30 September 2008

The Physics of Racing

When my son got a Sony PlayStation of Christmas back in 2000 or so, we also purchase some games to go along with it. One of these was Grand Tourismo 2. I picked up the manual and started browsing through it so I could play well enough to be a worthy challenge for a young video game fanatic. I was in for a surprise; a very few pages of a rather thick manual were dedicated to the games and controls. The rest of it was instructions on how to drive a car at racing speeds.

I had been away from most video and computer games for several years at this point, and I found GT2 to be a very impressive combination of great (at the time) graphics and real world physics. Parts of the GT2 manual included a significant discussion of the physics involved, and I soon found myself studying this in some depth. I found a great resource for this: Brain Beckman's Physics of Racing Series. This great series of article told me everything I needed to know, and soon I was creating spreadsheet to optimize the gear spacing for the cars in my GT2 garage, getting that extra bit of performance out of them. My son thought I was crazy, spending all that time thinking about playing the game instead of just playing it, but I had a great time.

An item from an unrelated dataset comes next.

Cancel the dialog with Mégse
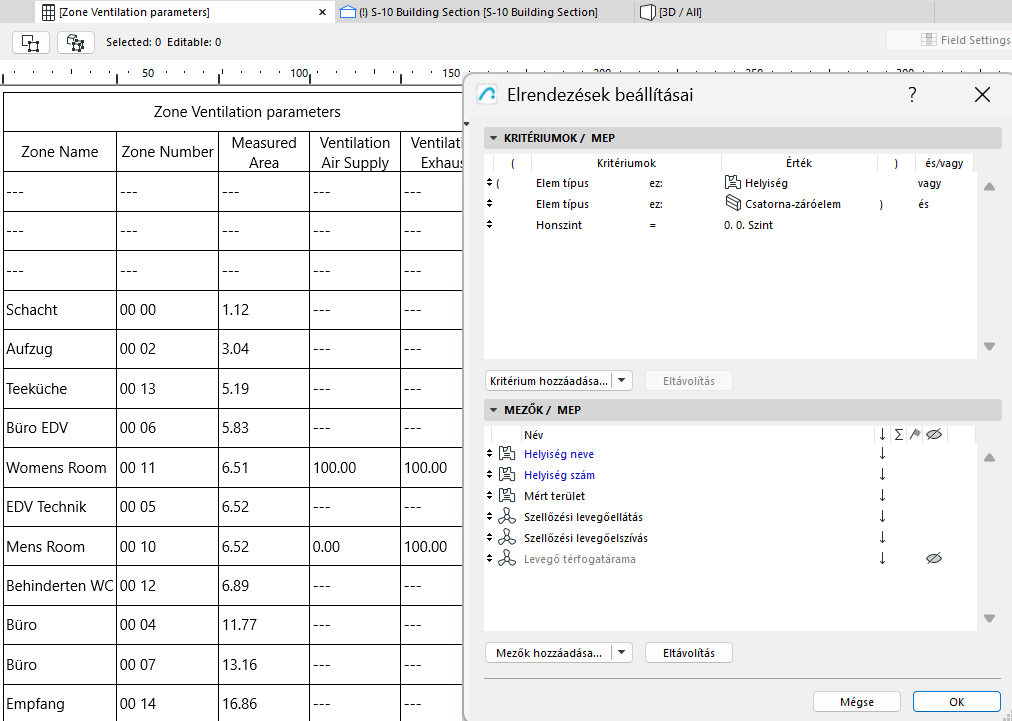Image resolution: width=1012 pixels, height=721 pixels. (x=856, y=701)
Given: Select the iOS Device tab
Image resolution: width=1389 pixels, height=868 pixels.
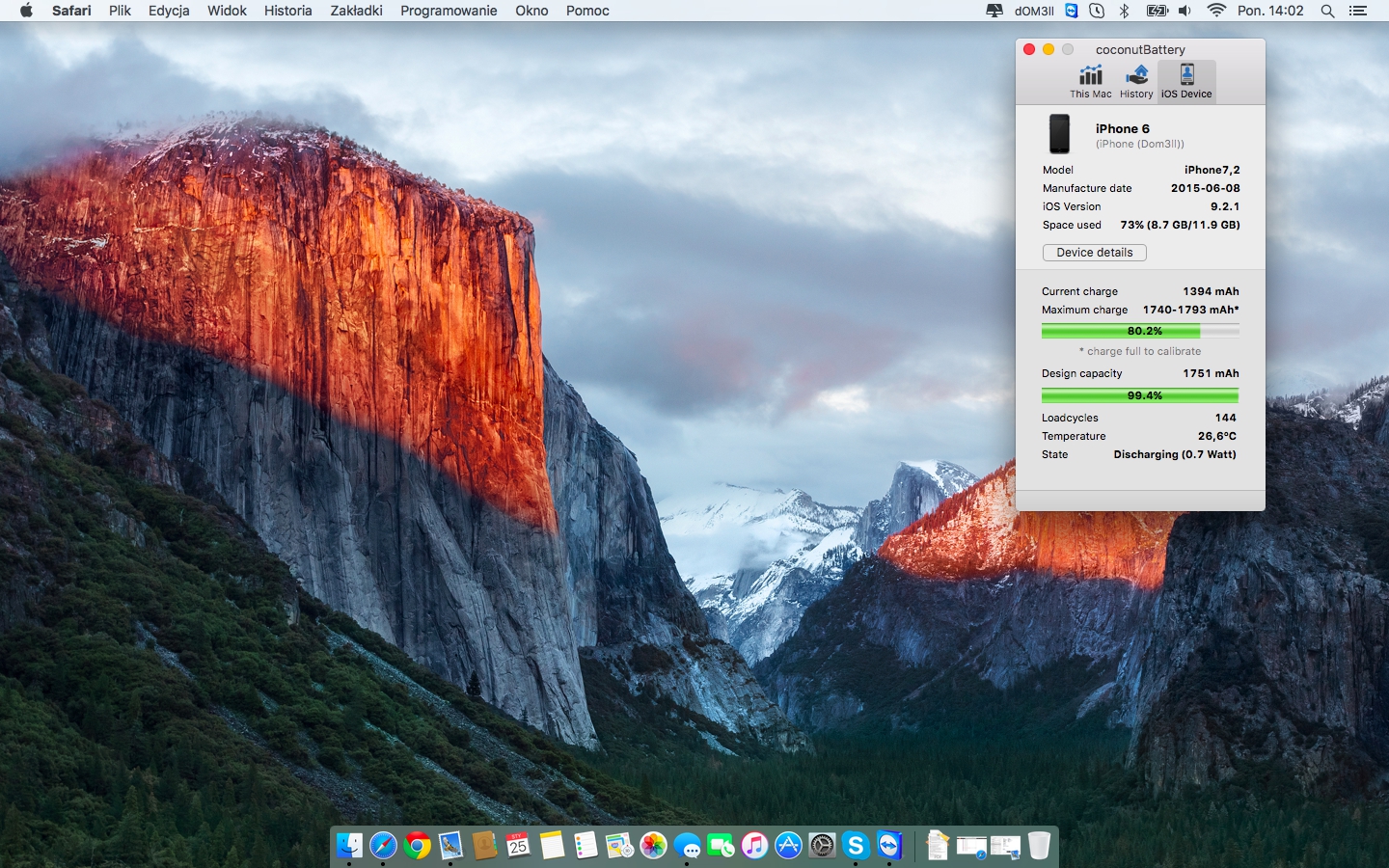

We still have the PlayStation and thee versions of the GT2 game, but I haven't tried to play in years. I did get a lot of pleasure from playing it, but after a "driving" session I always felt like I didn't have anything to show for my time (the same goes for most computer games I've since tried). I finally decided to focus my free time or other activities that give a bit more back; Specifically miniatures and tabletop gaming. I still think about that game a lot though, so maybe it's time to revisit it.